**** Data supplied

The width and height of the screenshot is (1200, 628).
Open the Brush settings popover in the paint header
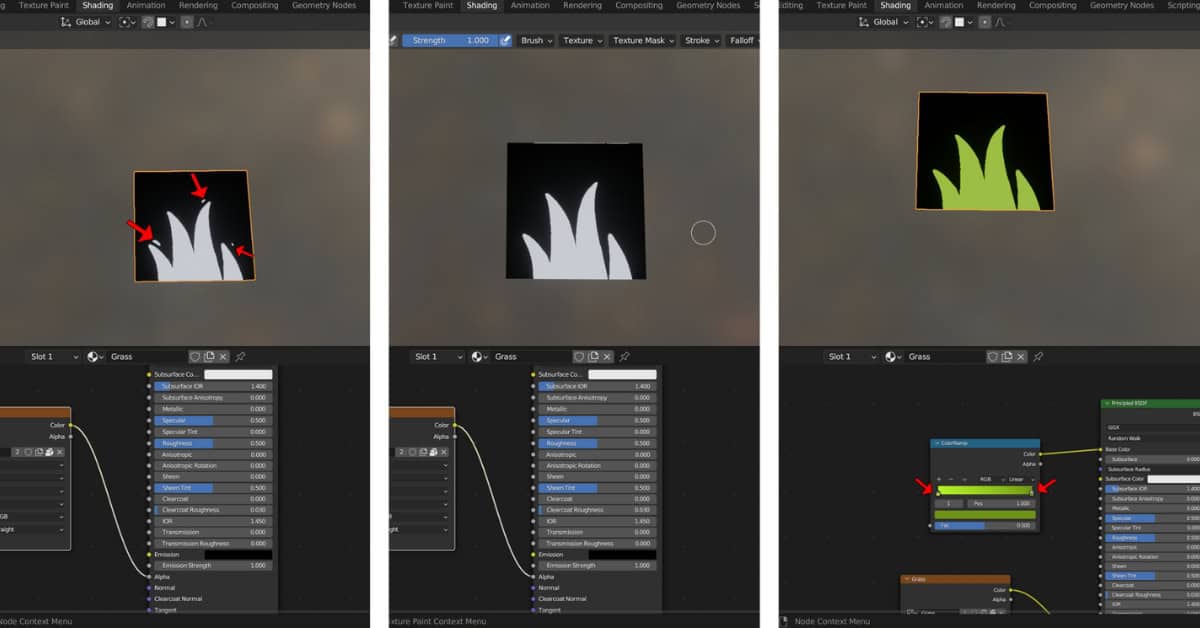pos(536,41)
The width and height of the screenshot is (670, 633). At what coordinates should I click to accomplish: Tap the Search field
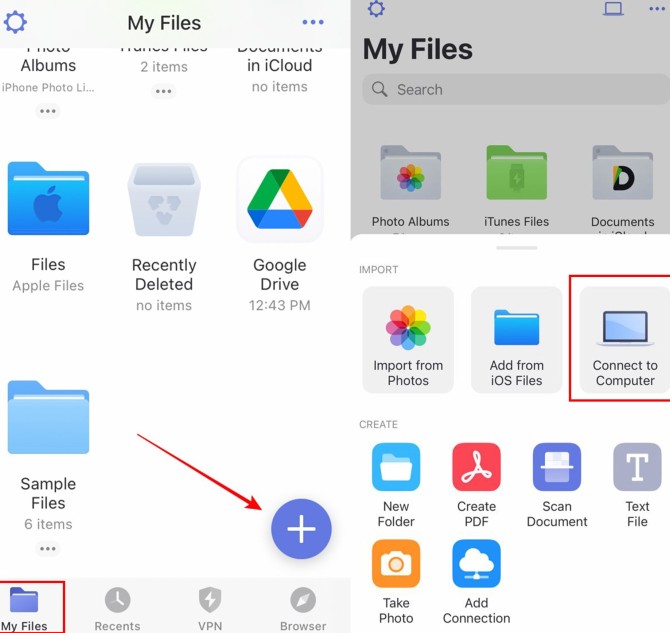tap(515, 89)
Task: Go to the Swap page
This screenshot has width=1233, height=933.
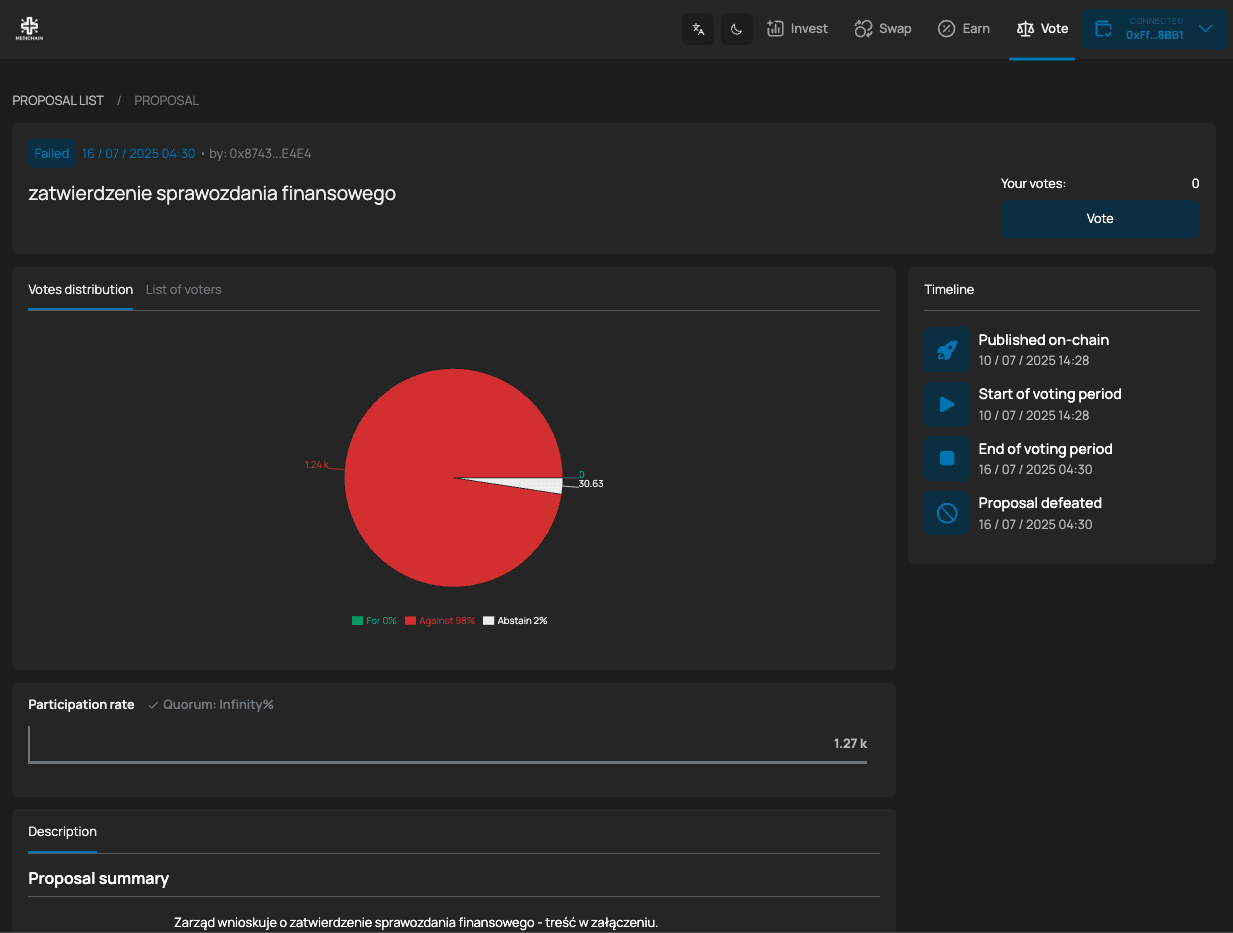Action: (883, 29)
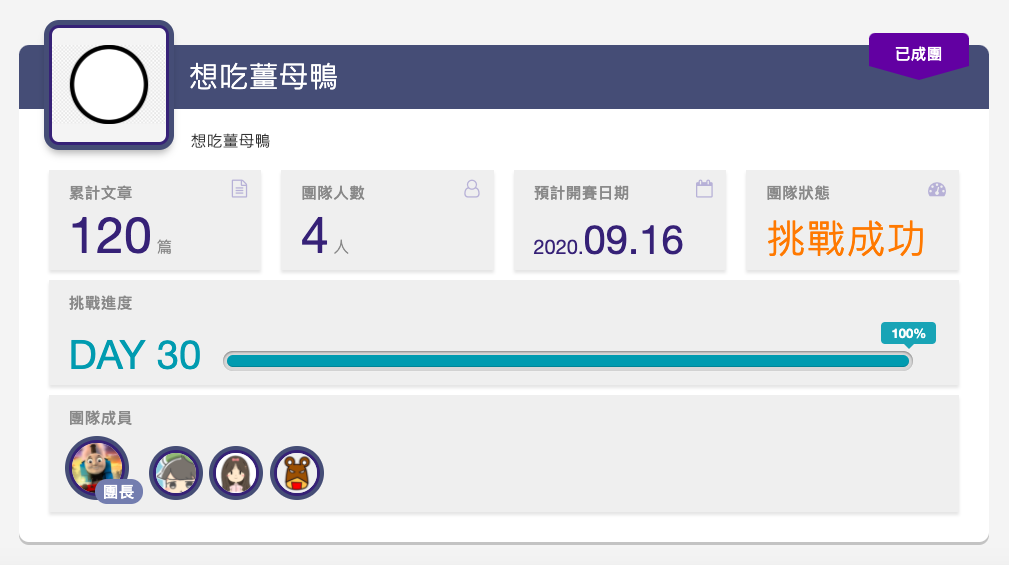Viewport: 1009px width, 565px height.
Task: Open the brown-haired girl member avatar
Action: (x=236, y=473)
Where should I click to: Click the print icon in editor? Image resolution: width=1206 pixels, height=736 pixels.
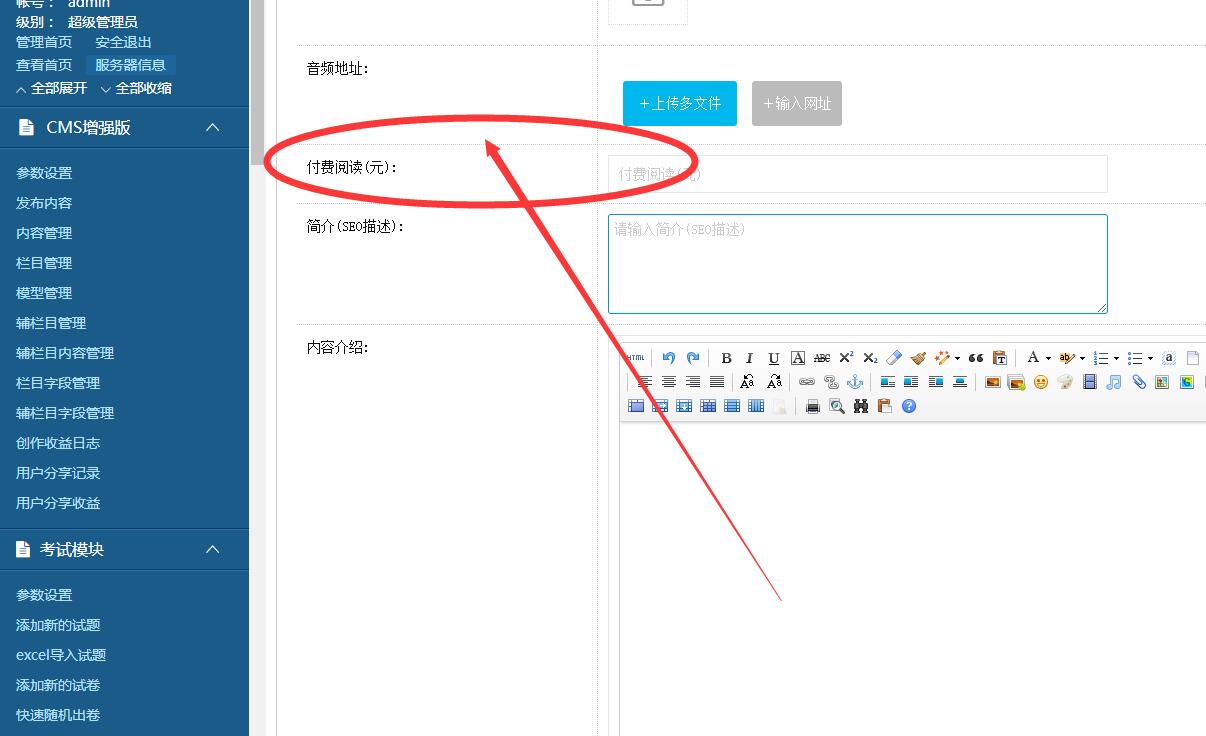813,406
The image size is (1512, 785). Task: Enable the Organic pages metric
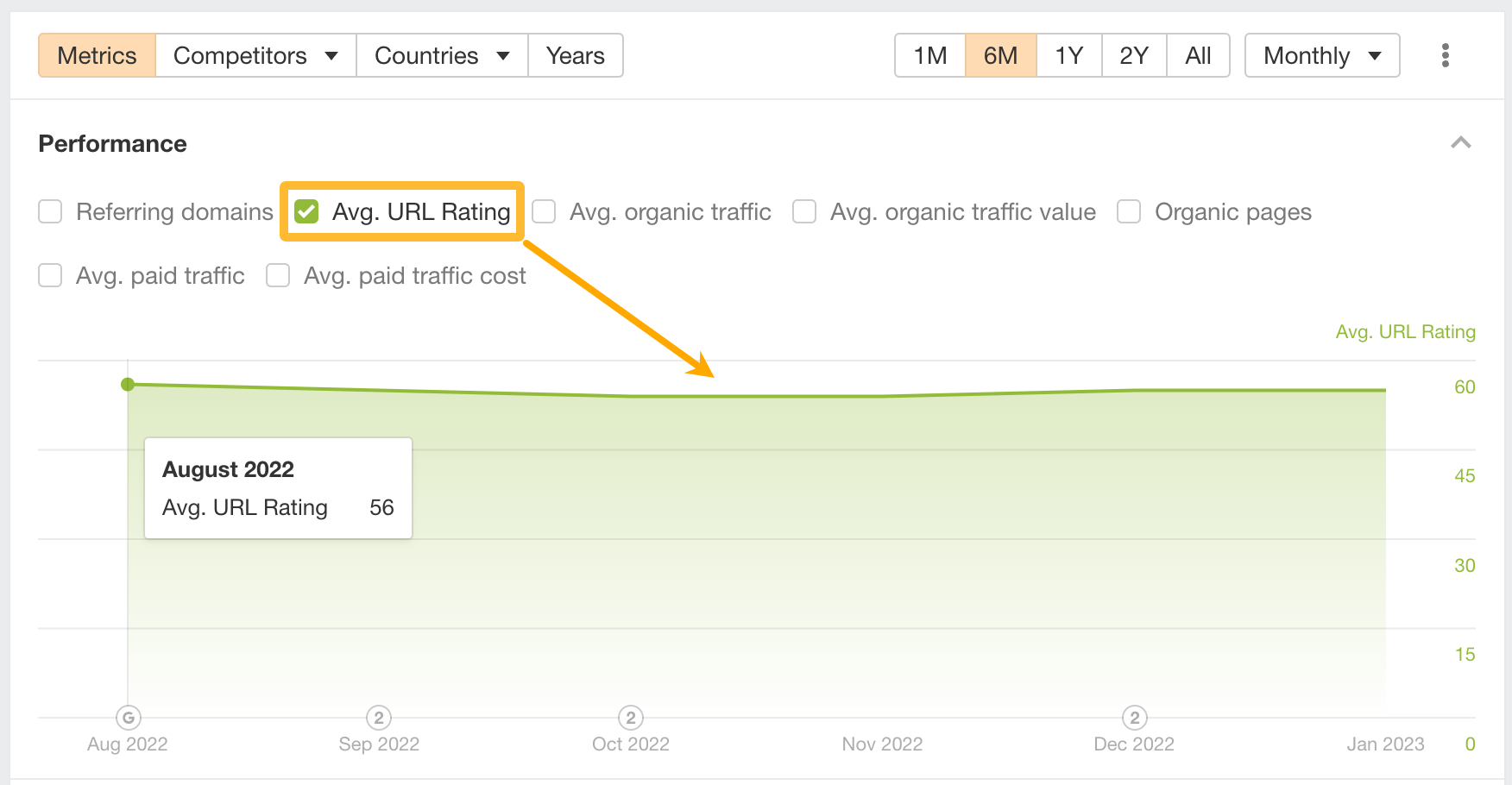click(x=1128, y=211)
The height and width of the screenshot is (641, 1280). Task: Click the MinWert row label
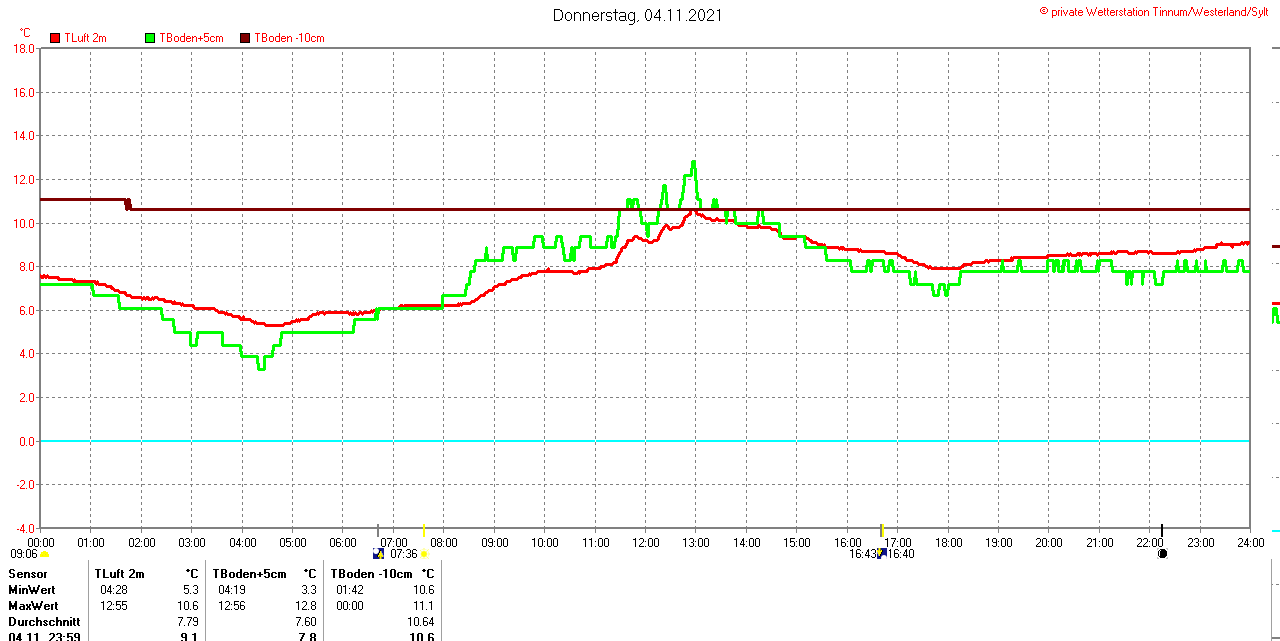tap(33, 590)
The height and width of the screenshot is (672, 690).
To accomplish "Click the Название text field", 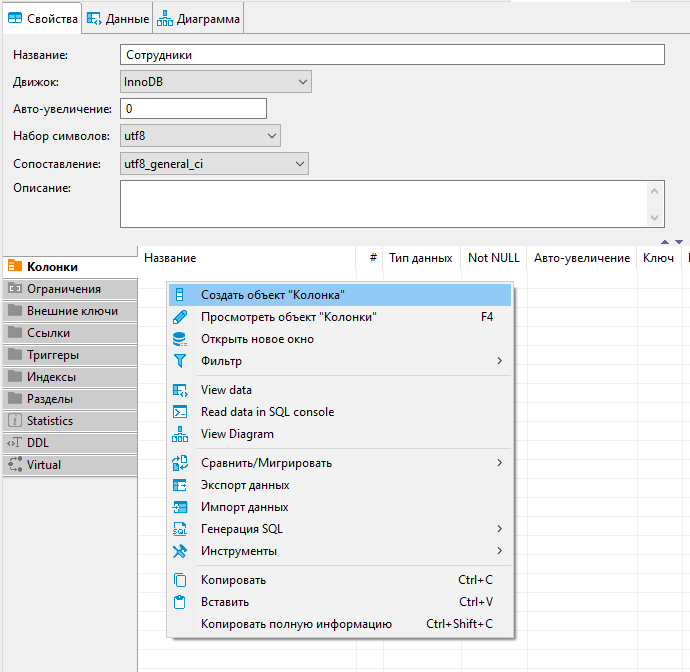I will (x=392, y=55).
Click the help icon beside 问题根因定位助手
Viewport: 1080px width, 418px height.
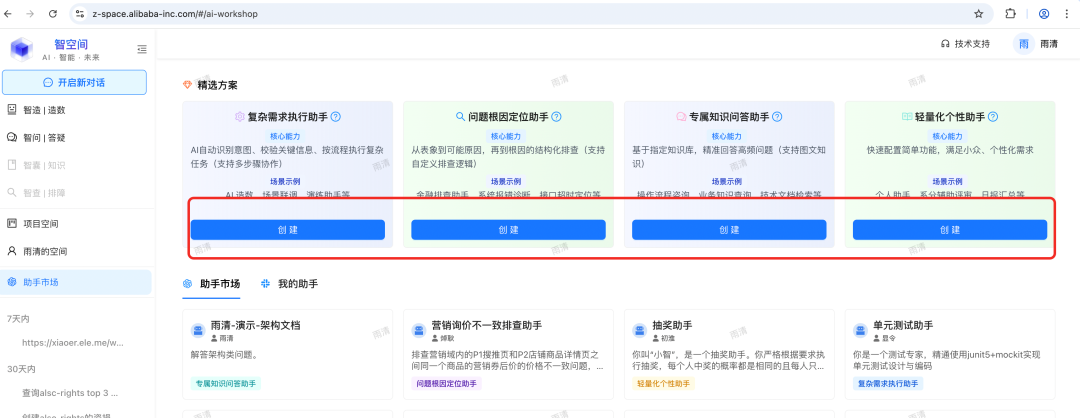[x=556, y=117]
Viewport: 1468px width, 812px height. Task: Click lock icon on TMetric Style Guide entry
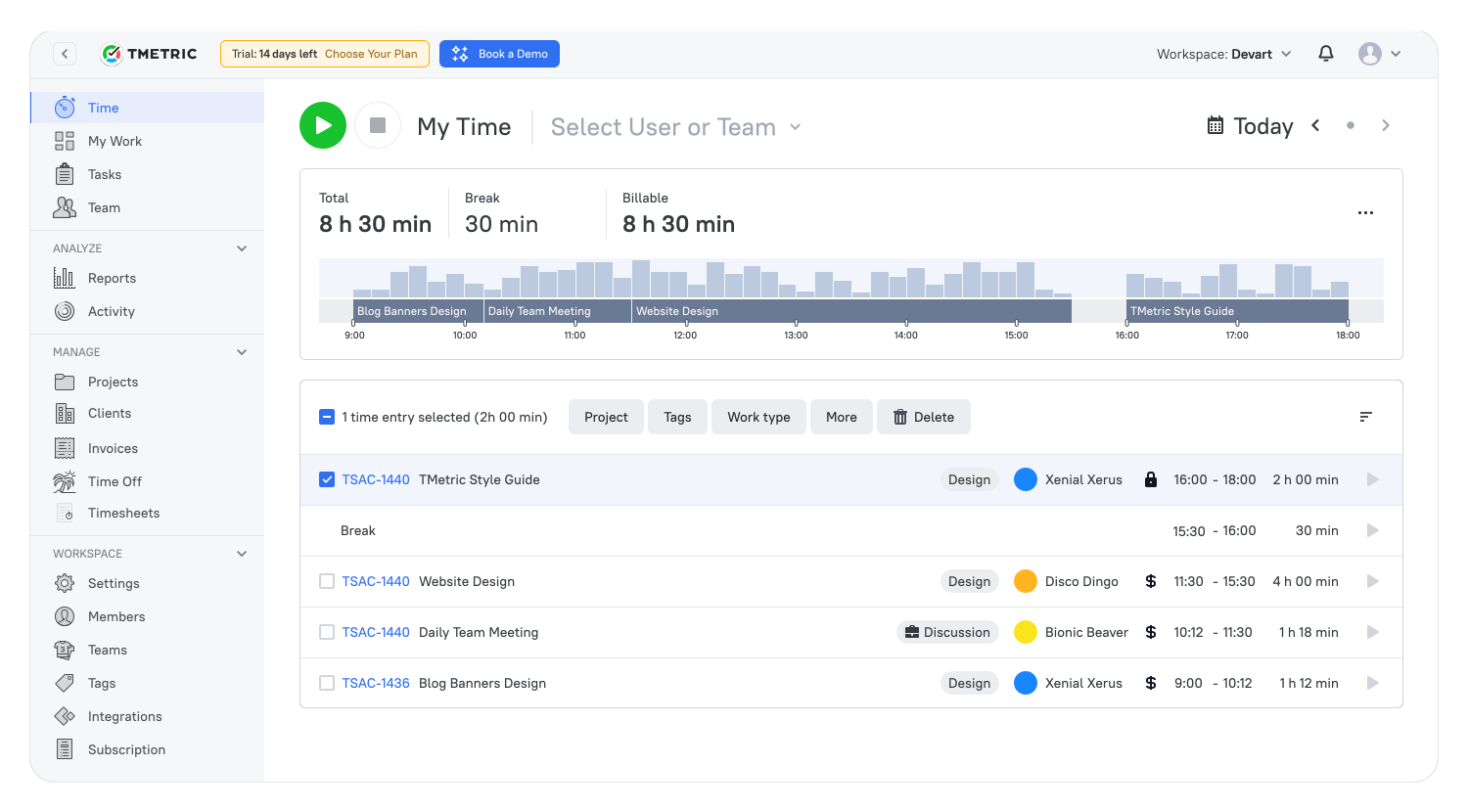click(x=1151, y=479)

********

__What is being asked__. Please return, exactly as written, the lines from the first line of the records above through the line containing "Task: Go to the Swap page", both included, leaving out any pictures.

__Your solution__.
The width and height of the screenshot is (1200, 628).
Open the Brush settings popover in the paint header
pos(536,41)
The width and height of the screenshot is (670, 633). At what coordinates should I click to accomplish: Tap the Search field
tap(515, 89)
Task: Go to the Swap page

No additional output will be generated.